1st off, I totally disagree with right wing politicians and journalists who call the protests and protesters “Anti-American” They’re not. They’re working within the guidelines set forth by the Constitution. This polarization, however is an old right wing trick. Remember in 2008 when they were calling certain people and parts of the country the “Real America?” Implying that those not in that part of the country weren’t Americans. This is the same, tired tactic.
I’m also not a fierce opponent of capitalism. Capitalism without some common-sense guidelines, yes, but the system as a whole, no.
Here we go: A lot of politicians and/or journalists on the right like to tell their “self-made” stories. Either they, their parents, or their grandparents worked 3 jobs, was away from home a lot, etc. They did this so that they could create a solid middle-class life for them AND THEIR KIDS. That’s great. Good for their families, good for their kids, they can go to a better school, get a better job, and do better than their parents did.

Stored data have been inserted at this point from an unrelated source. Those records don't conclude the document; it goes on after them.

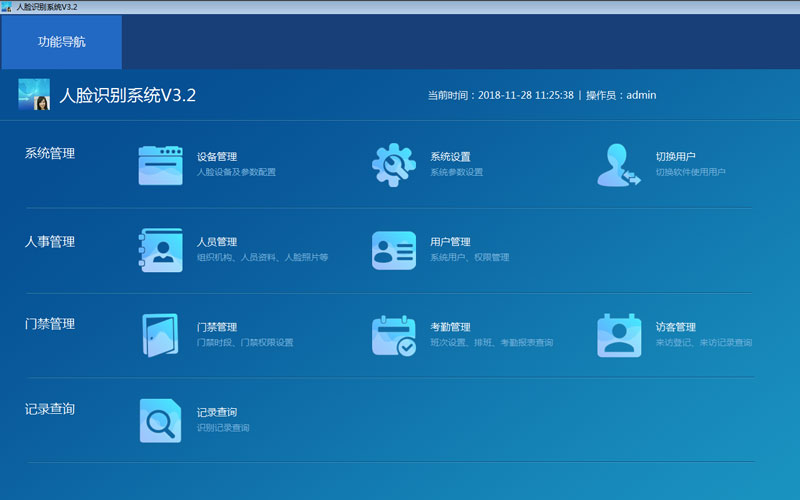
Task: Open the 门禁管理 door icon
Action: click(x=160, y=335)
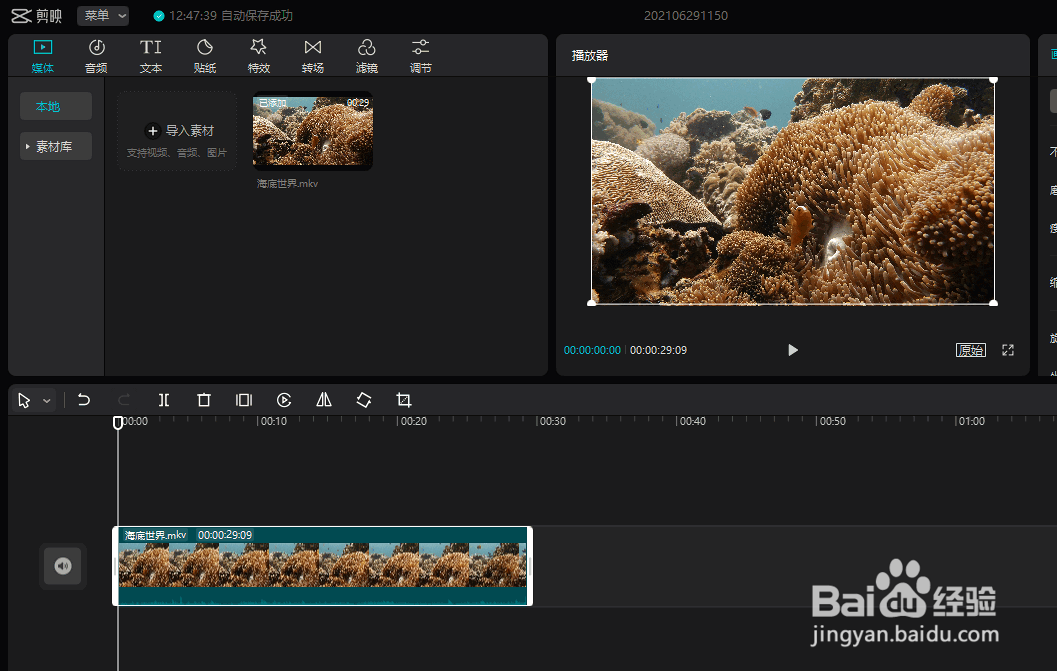1057x671 pixels.
Task: Click the mirror flip icon
Action: coord(324,400)
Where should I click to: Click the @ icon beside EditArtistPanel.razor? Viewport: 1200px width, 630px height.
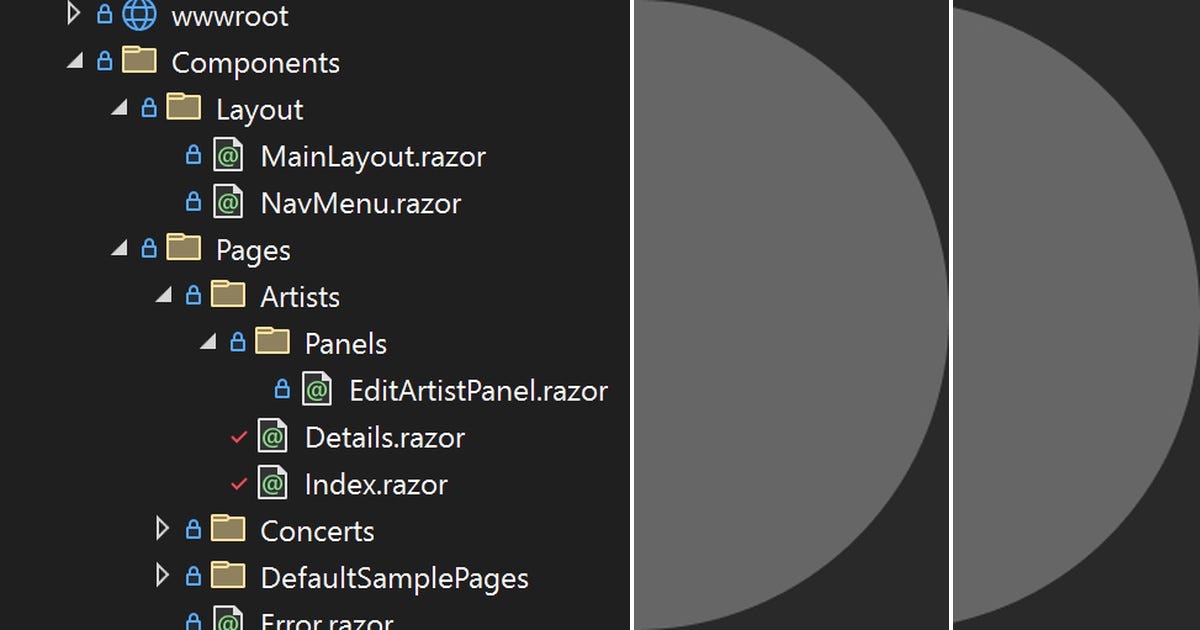tap(317, 390)
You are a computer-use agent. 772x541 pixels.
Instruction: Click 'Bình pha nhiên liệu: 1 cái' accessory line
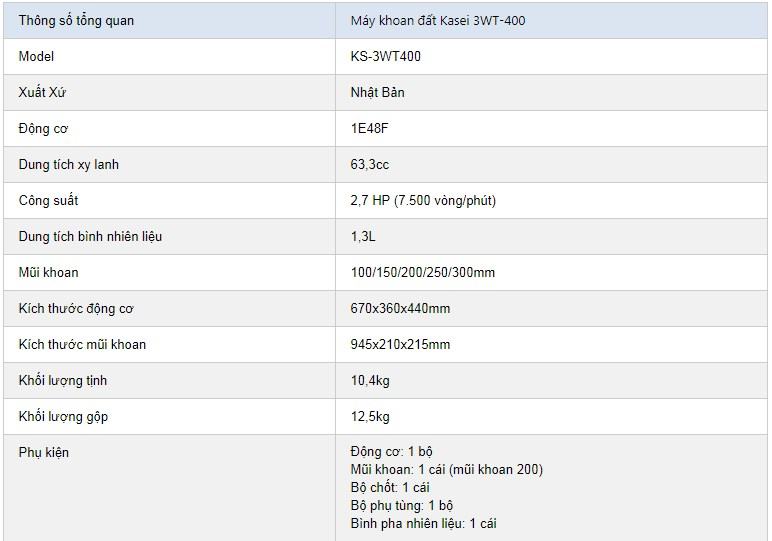click(x=423, y=523)

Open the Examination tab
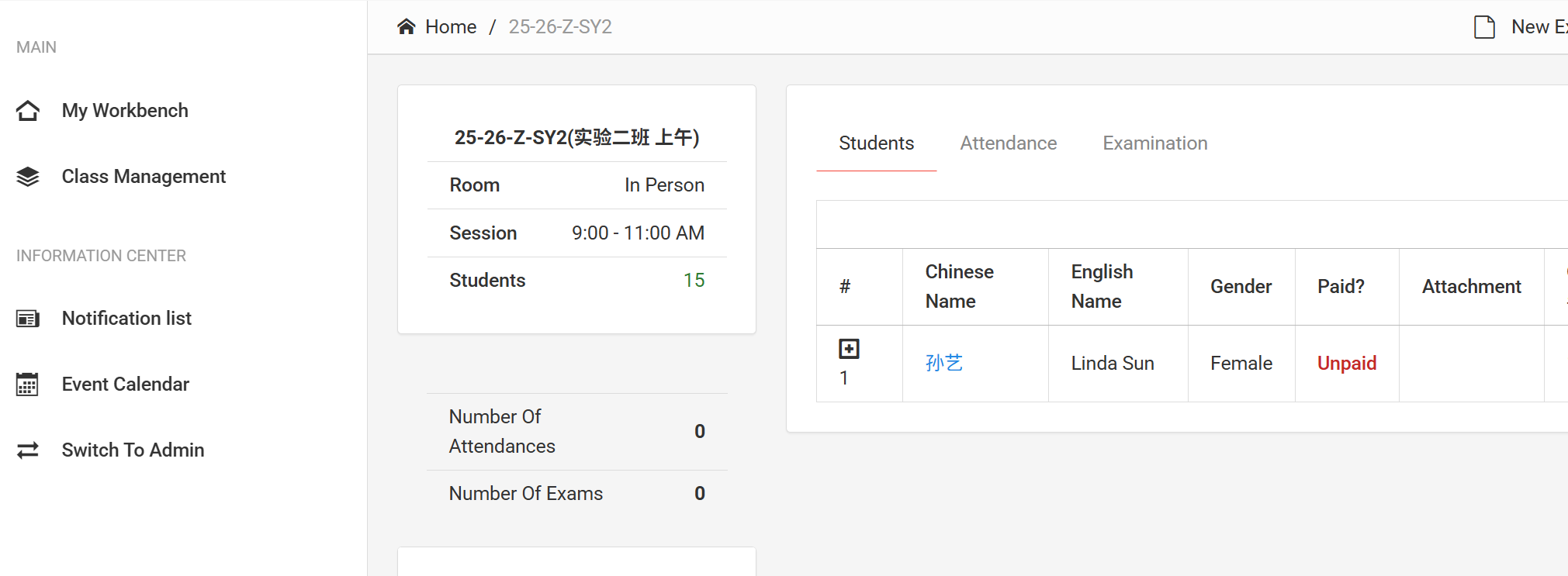[x=1154, y=143]
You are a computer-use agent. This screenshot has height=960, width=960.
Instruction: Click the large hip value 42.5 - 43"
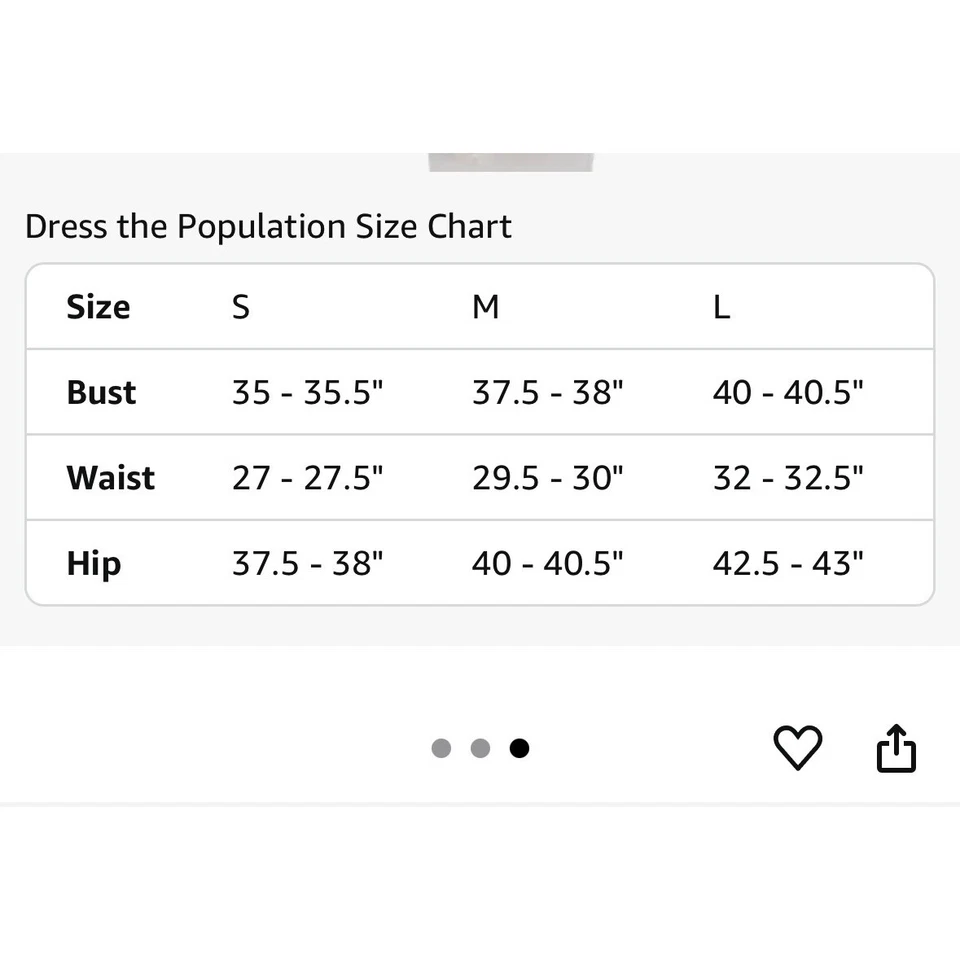tap(788, 563)
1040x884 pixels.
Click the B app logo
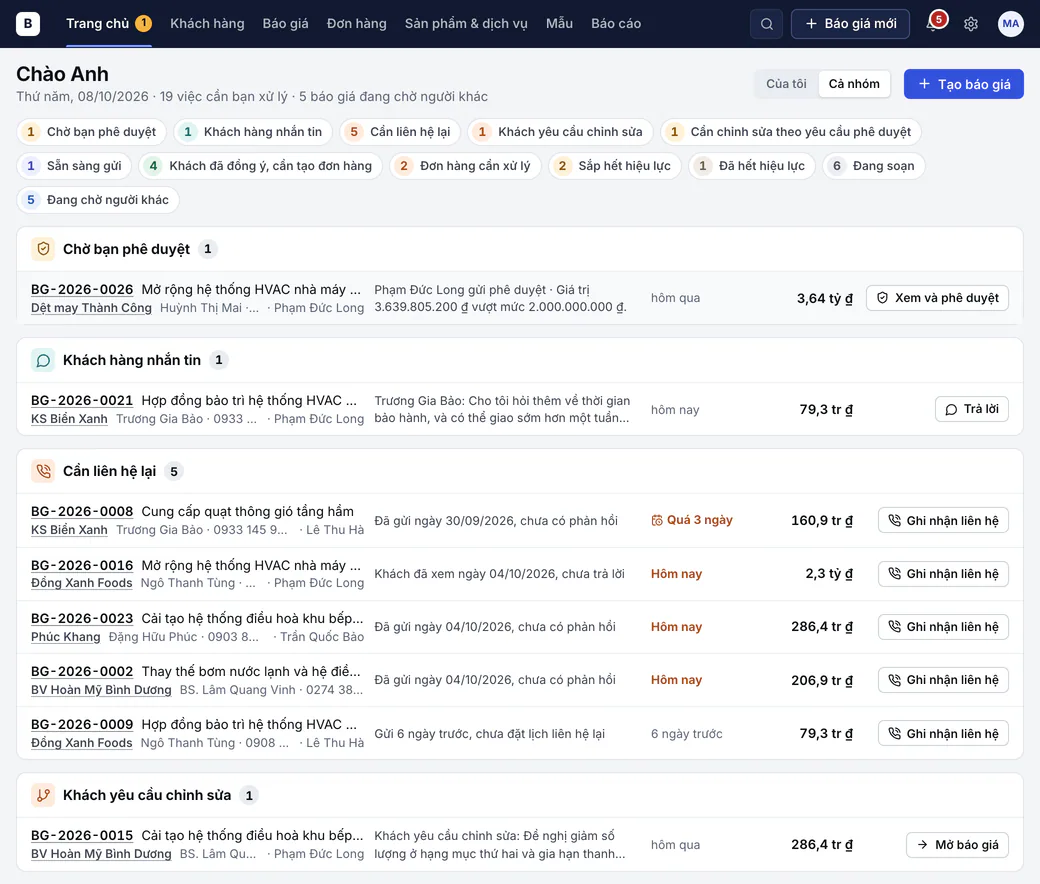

I present to you, readers, arguably one of the biggest pillars of the “American Dream.” Your kids will have a better life than you did. And guess what? This pillar of the American Dream hasn’t been kept secret by the older generations. It’s something ingrained on the American consciousness. The next generation should have it better off than the previous one. Call it entitlement if you want (and many right-wingers do) but its entitlement that was promised us by the very people who now scorn the movement. (Do you think well to do politicians’ kids are suffering? I bet not. Entitlement, anyone?)
Bill McKibben illustrated this point eloquently in the Washington Post Recently:
And if the Tea Party speaks to an older generation deprived of the America its adherents remember, this new movement speaks to a younger generation robbed of the future it had been led to expect.
Suddenly the future we were promised is crashing down around us, all while such a tiny number of people enjoy record corporate profits. Now the current generation is going to find itself working three jobs to get the kids through college when we were promised that life would be better for us.
I still think it can be, but some of that money that’s part of the record corporate profits has to come out of the top of the system. It doesn’t have to be a ton and it won’t make us Socialists. But it would make things a whole heck of a lot more equitable.
As a country we live and die together, so this dichotomy can’t continue to exist.
So yes, I support the Occupy Wall Street Movement.